In recent years, horse owners have been warned against rushing for the jug of corn oil when a beautiful coat is desired or additional calories for weight gain are needed.
The primary reason corn oil has fallen out of favor has to do with its fatty acid profile. Corn oil contains 50 times more omega-6 fatty acids than omega-3 fatty acids. As more is learned about the numerous health benefits omega-3s (anti-inflammatory molecules) have to offer compared to omega-6s (pro-inflammatory molecules), the use of corn oil in combination with concentrates has declined and often substituted with alternative vegetable oils such as soybean and canola.
Essential fatty acids are not produced by the body, so they must be supplied by the diet. Although an ideal ratio has not been identified for horses, concentrate feeds are typically formulated to have a ratio of less than 10:1 (omega-6:omega-3), which helps create a more favorable balance for the entire diet. Fresh and conserved forages contain more omega-3s than omega-6s, but some horses cannot thrive on forage alone, so selecting the appropriate feedstuffs becomes important.
Flax is widely used in equine diets as a source of fat and omega-3s as well as fish oils which ensure essentialfatty acids are directly available for their anti-inflammatory value and other health benefits, including improvements in glucose tolerance, reproductive function, and immunity.
Increased inflammation is a clinical symptom of certain equine conditions, such as Cushing’s disease and inflammatory airway disease. For these horses, diet manipulation of the omega-3:omega-6 ratio is important, as adding corn oil, with its pro-inflammatory omega-6s, only adds insult to injury.

_INSTRUCTIONS TO FOLLOW_.
Reproduce verbatim the section of the corn oil passage between "Flax is widely" and "insult to injury.", inclusive.

_SOURCE INFORMATION_.
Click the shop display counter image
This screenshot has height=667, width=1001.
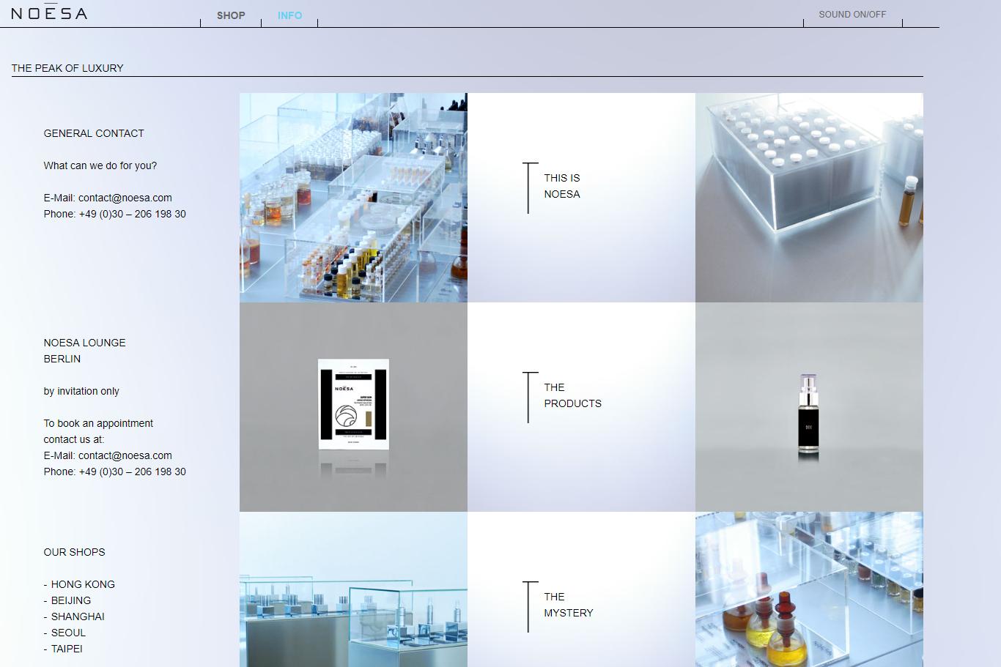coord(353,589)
---
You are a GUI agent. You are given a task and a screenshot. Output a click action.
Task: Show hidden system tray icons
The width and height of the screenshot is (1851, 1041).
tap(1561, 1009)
--
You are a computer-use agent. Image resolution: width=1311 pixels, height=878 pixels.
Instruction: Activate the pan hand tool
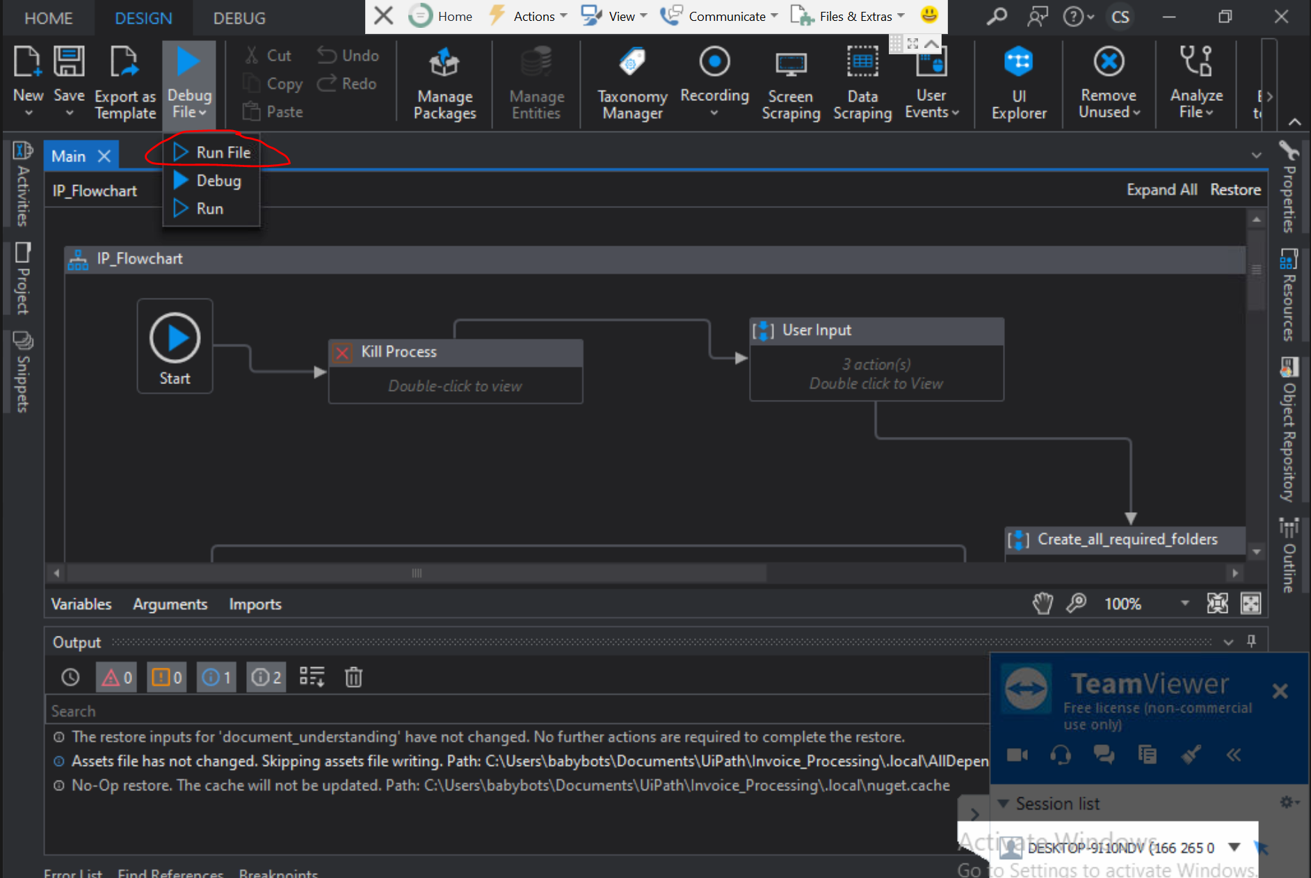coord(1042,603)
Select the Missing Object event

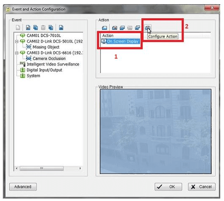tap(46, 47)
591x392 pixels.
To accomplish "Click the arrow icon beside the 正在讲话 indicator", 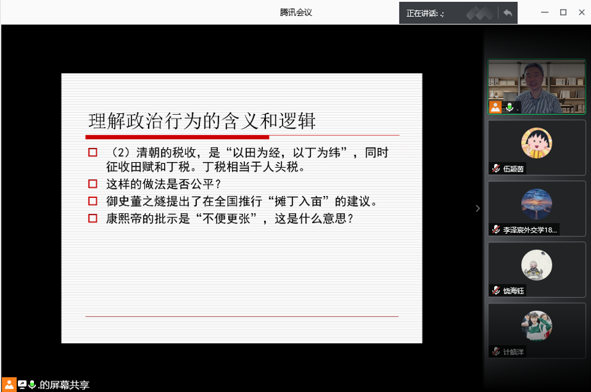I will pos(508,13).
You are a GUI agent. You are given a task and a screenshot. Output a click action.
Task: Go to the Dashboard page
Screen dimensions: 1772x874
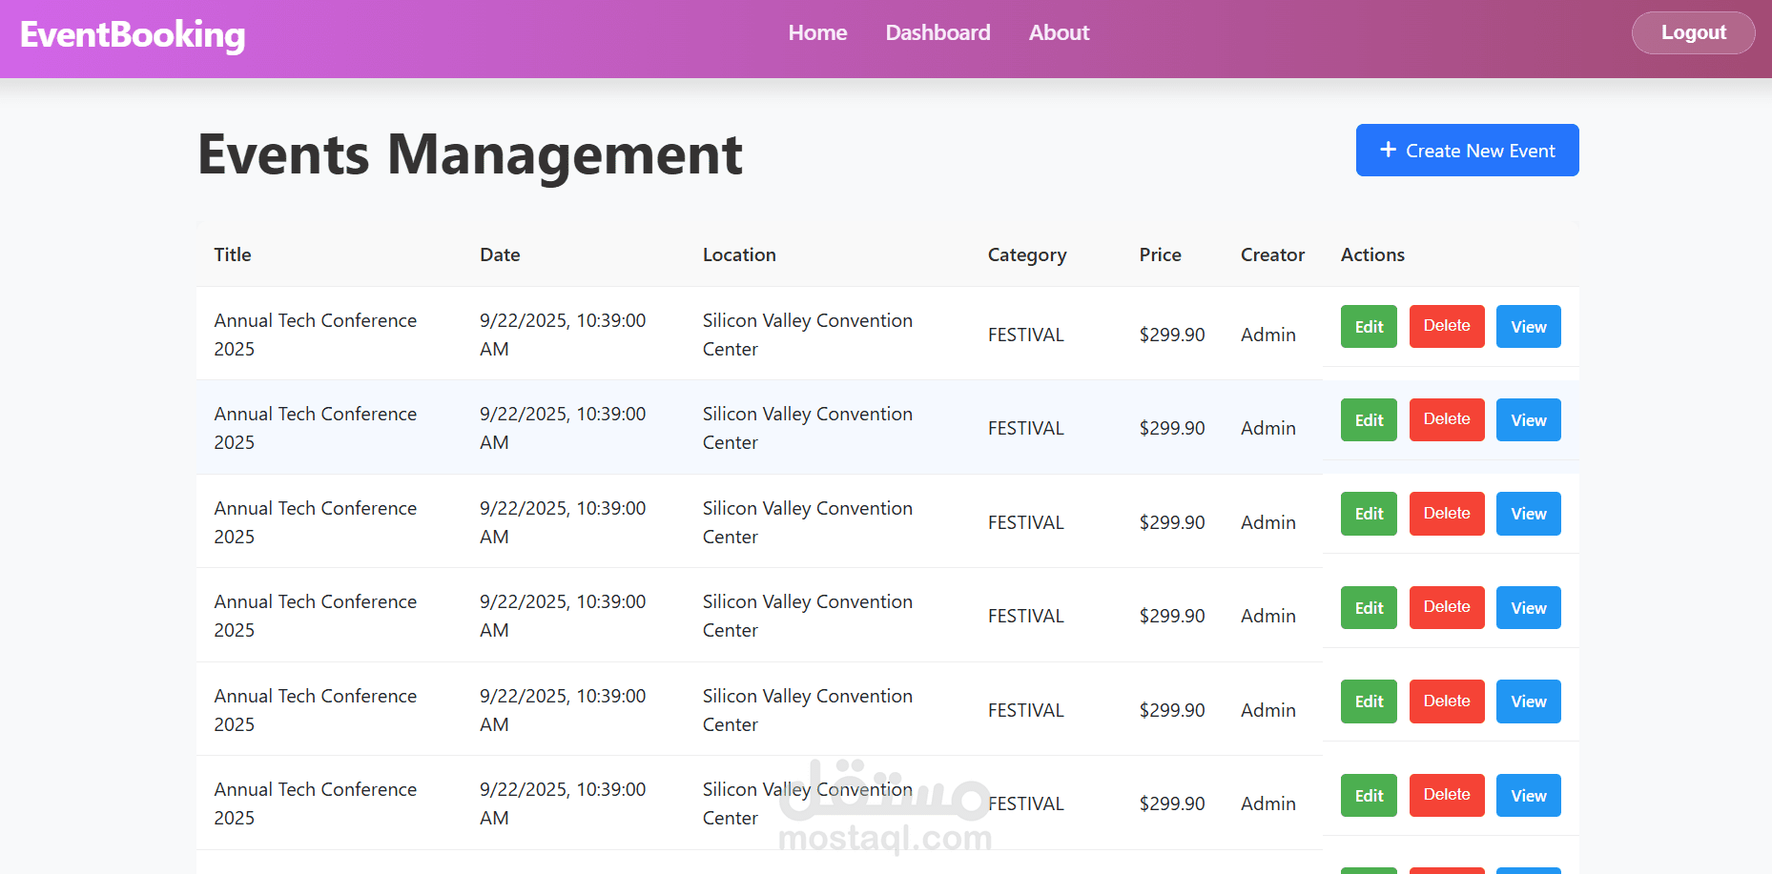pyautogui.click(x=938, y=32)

_TASK ANSWER_.
Flax is widely used in equine diets as a source of fat and omega-3s as well as fish oils which ensure essentialfatty acids are directly available for their anti-inflammatory value and other health benefits, including improvements in glucose tolerance, reproductive function, and immunity.
Increased inflammation is a clinical symptom of certain equine conditions, such as Cushing’s disease and inflammatory airway disease. For these horses, diet manipulation of the omega-3:omega-6 ratio is important, as adding corn oil, with its pro-inflammatory omega-6s, only adds insult to injury.